Susceptibility-weighted imaging (SWI) is a quantitative imaging method that exploits differences in magnetic sensitivity to evaluate tissue densities. At present, SWI is advantageous in assessing various pathologies, particularly hemorrhages, micro-bleeds, or iron deposition in the brain [31]. The pivotal event (i.e., endothelial cell injury) in SOS ultimately eventuates in erythrocytic decomposition and a glut of hemosiderin within the space of Disse, potentially detectable by SWI. Some researchers have tested this theory by adding SWI sequences to routine MRI studies. The patchy low-signal intensities of resultant SWI images seem to approximate a portal venous-phase distribution, thus confirming these pathologic underpinnings and affording a new and noninvasive means for early diagnosis of SOS [32]. MRI studies are frequently enhanced by superparamagnetic iron-oxide nanoparticles (SPION-MRIs) or gadolinium ethoxybenzyl diethylenetriamine pentaacetic acid (Gd-EOB-DTPA) to assess the function of hepatocytes. SPION-MRIs provide a quantitative gauge of damage to Kupffer cells in the course of SOS, exhibiting fair agreement between severity of SOS and its corresponding histopathology [33]. The hepatobiliary phase (HBP) of a Gd-EOB-DTPA-enhanced MRI is a better index of actual hepatocytic function. Previous investigations have shown that Gd-EOB-DTPA-enhanced MRIs deliver high specificity and good interobserver consistency in evaluating the progression of SOS [34]. Furthermore, Yoneda et al. have reported a relation between organic anion transporting polypeptides (OATP) and functionality of hepatocytes [13]. They have documented SOS-related functional damage, showing that low-signal intensities on HBP images correlate positively with degrees of hepatocytic injury. Of note, gradual hepatic functional recovery after interruption of chemotherapy is verifiable by continuous HBP scanning.

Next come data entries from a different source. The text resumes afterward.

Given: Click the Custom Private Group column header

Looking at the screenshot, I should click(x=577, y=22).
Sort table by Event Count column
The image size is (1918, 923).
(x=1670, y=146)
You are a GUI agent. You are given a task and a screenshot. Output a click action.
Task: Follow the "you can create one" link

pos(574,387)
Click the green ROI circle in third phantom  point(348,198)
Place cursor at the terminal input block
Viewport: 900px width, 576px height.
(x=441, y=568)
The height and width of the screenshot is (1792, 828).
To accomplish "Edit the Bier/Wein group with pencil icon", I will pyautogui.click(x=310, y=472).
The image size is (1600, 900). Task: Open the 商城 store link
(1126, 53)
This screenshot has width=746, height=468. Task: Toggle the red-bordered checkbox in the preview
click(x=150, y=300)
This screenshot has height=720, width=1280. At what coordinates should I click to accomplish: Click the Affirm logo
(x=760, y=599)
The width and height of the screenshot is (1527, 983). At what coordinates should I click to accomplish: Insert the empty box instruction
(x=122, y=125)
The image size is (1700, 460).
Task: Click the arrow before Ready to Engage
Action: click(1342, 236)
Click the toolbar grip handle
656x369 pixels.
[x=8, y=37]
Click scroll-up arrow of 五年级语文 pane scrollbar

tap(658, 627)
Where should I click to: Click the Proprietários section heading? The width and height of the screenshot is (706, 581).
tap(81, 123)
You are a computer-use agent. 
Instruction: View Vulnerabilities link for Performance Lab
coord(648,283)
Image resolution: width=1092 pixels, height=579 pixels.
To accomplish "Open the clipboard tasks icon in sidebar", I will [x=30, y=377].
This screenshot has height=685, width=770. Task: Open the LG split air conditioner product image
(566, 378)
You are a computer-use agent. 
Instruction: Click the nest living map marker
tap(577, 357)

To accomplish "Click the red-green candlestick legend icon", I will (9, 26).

Fibroscan testing and acoustic radiation force impulse (ARFI) imaging, the most popular noninvasive transient elastography technologies, have been widely used to assess ongoing hepatic fibrosis and cirrhosis. Liver stiffness measurements (LSMs) determined by Fibroscan correspond with changes in the mechanical properties of the liver. Clinical increases in LSMs are seen in many conditions, including inflammation, fibrosis, congestion, cholestasis, and portal hypertension [35‐37]. The injury to sinusoidal endothelial cells inherent in SOS promotes endothelial cell embolization and sinusoidal obstruction, leading to subendothelial fibrosis of sinusoids and venules, and eventual congestive fibrosis of the liver. Thus, LSM elevations may be useful preclinical and surveillance biomarkers of SOS [38]. Indeed, earlier data suggest a pre-transplant LSMs cut-point of 8 kPa in predicting liver toxicity after HSCT, thus supporting the implementation of quantitative SOS diagnostics [39]. In addition, an animal experiment has indicated that liver shear-wave velocity (SWV), measured by ARFI imaging, bears a close relation to histologic scores of SOS, as well as degrees of hepatic lobular inflammation. Observed SWI outcomes were significantly higher in rats with SOS, as opposed to a matched control group [40]. Finally, hepatic SWV has been used in some studies (with promising results) as a quantitative biomarker to evaluate the treatment responses of patients with SOS [41].

Hepatosplenomegaly, ascites, a thickened gallbladder wall, and periportal edema are the chief imaging features of SOS [42] (Fig. 2). Such manifestations are hallmarks of portal hypertension, stemming from obstructed intrahepatic venous drainage, and the events that follow (i.e., congestion of the liver and spleen, loss of liver compliance, and hepatic injury). Because many diseases are similar in terms of clinical and laboratory parameters, Erturk et al. consider narrowed hepatic veins and collateral aspects of portal hypertension to be the features distinguishing SOS from other conditions [43].